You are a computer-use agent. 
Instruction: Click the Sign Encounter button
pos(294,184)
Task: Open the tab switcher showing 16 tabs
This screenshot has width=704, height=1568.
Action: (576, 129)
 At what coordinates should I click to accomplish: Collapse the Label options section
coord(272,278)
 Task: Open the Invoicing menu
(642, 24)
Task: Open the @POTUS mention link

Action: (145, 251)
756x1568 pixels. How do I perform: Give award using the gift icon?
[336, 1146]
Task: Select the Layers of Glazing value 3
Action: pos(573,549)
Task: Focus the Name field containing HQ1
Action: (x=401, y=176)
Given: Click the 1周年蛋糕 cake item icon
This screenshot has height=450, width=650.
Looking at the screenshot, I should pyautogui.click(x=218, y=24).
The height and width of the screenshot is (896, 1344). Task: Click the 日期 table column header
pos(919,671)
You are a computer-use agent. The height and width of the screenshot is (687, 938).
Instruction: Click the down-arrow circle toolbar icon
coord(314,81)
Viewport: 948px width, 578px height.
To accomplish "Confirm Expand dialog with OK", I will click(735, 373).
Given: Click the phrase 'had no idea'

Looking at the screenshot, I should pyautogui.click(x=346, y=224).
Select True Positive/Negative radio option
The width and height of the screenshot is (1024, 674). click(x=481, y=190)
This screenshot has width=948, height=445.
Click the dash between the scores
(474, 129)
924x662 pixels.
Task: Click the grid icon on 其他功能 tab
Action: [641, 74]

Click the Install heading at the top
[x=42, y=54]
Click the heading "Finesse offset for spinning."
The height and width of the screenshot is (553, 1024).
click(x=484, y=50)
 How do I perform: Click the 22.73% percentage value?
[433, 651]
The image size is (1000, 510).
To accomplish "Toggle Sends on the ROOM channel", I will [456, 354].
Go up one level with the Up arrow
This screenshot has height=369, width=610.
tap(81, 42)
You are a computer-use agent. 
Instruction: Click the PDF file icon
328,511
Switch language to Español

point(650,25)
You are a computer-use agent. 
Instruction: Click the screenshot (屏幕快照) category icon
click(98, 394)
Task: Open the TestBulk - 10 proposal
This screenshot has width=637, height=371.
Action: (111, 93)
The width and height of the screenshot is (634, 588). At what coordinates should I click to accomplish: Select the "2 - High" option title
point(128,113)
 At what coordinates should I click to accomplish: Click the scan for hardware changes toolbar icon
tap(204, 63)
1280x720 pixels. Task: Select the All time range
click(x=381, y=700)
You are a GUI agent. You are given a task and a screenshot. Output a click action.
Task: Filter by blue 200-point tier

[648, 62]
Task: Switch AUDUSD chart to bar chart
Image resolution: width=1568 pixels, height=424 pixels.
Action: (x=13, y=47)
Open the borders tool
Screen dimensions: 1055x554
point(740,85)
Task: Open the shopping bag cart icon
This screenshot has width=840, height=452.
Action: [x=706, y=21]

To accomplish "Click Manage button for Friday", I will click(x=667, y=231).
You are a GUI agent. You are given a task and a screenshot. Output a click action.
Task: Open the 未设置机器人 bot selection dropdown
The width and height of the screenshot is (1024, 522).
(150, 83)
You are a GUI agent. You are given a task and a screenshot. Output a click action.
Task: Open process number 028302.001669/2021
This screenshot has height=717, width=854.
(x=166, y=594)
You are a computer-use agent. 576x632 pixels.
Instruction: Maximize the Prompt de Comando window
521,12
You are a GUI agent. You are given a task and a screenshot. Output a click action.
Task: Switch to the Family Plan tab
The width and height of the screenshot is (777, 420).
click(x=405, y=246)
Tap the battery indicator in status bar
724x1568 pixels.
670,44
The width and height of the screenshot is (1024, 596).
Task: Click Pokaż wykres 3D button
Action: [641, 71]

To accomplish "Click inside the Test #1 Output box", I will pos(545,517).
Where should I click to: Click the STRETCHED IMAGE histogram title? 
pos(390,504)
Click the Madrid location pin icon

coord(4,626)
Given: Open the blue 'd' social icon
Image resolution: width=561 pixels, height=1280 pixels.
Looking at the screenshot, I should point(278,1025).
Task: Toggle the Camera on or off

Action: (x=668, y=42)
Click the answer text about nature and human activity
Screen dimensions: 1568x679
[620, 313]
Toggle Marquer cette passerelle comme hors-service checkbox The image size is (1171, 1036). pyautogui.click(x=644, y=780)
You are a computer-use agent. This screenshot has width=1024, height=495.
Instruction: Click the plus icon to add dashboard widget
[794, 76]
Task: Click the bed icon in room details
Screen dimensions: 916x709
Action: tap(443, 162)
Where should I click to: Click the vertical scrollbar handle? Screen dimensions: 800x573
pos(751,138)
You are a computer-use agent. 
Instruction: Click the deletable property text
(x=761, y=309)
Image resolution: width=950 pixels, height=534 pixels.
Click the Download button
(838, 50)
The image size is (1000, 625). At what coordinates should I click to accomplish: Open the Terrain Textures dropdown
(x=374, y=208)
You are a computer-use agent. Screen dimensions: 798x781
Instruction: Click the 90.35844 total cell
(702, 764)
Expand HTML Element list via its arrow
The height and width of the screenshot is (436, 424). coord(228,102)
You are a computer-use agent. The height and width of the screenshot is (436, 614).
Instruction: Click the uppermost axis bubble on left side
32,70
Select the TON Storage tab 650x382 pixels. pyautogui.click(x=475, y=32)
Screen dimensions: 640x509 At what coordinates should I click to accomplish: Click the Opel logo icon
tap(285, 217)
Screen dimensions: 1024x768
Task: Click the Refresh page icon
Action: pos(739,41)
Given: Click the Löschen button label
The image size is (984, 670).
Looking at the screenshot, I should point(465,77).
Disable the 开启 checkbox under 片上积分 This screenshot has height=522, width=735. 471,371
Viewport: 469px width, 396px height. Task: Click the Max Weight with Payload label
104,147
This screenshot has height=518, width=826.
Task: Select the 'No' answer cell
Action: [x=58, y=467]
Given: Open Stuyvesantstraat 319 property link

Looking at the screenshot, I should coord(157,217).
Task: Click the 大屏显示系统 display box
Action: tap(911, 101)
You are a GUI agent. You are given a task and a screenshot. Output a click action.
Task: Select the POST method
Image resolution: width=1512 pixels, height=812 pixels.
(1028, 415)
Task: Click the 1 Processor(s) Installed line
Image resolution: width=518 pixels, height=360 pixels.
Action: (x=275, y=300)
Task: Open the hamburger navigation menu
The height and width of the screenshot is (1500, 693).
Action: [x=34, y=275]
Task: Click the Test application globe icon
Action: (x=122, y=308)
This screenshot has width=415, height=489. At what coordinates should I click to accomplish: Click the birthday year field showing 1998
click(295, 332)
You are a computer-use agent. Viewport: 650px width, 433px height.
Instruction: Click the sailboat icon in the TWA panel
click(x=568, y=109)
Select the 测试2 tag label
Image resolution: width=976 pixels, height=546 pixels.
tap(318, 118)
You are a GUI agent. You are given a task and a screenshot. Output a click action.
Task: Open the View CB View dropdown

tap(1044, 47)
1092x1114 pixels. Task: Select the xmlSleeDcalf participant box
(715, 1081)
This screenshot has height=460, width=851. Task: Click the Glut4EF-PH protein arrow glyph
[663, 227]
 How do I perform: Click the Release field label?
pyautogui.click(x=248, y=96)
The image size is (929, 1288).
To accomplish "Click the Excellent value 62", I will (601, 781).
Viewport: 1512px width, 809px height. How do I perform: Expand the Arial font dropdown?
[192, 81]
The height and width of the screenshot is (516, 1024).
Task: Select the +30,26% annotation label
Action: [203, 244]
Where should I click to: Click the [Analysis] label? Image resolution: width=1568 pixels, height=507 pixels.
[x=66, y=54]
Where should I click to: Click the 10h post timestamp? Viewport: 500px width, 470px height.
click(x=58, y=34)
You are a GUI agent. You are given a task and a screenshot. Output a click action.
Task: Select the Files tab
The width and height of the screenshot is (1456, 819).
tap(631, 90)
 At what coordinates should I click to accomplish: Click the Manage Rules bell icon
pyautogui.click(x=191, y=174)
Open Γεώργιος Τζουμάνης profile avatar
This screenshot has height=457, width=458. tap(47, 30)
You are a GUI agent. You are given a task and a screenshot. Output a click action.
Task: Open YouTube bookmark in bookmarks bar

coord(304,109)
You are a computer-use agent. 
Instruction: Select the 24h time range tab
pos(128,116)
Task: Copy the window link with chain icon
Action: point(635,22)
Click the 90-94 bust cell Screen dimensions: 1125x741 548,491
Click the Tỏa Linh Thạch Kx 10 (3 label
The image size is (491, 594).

◆ ◆ ◆ ◆

What is required
Using the records above, list each line that includes "checkbox".

Expected output
Toggle Marquer cette passerelle comme hors-service checkbox The image size is (1171, 1036). pyautogui.click(x=644, y=780)
Disable the 开启 checkbox under 片上积分 This screenshot has height=522, width=735. 471,371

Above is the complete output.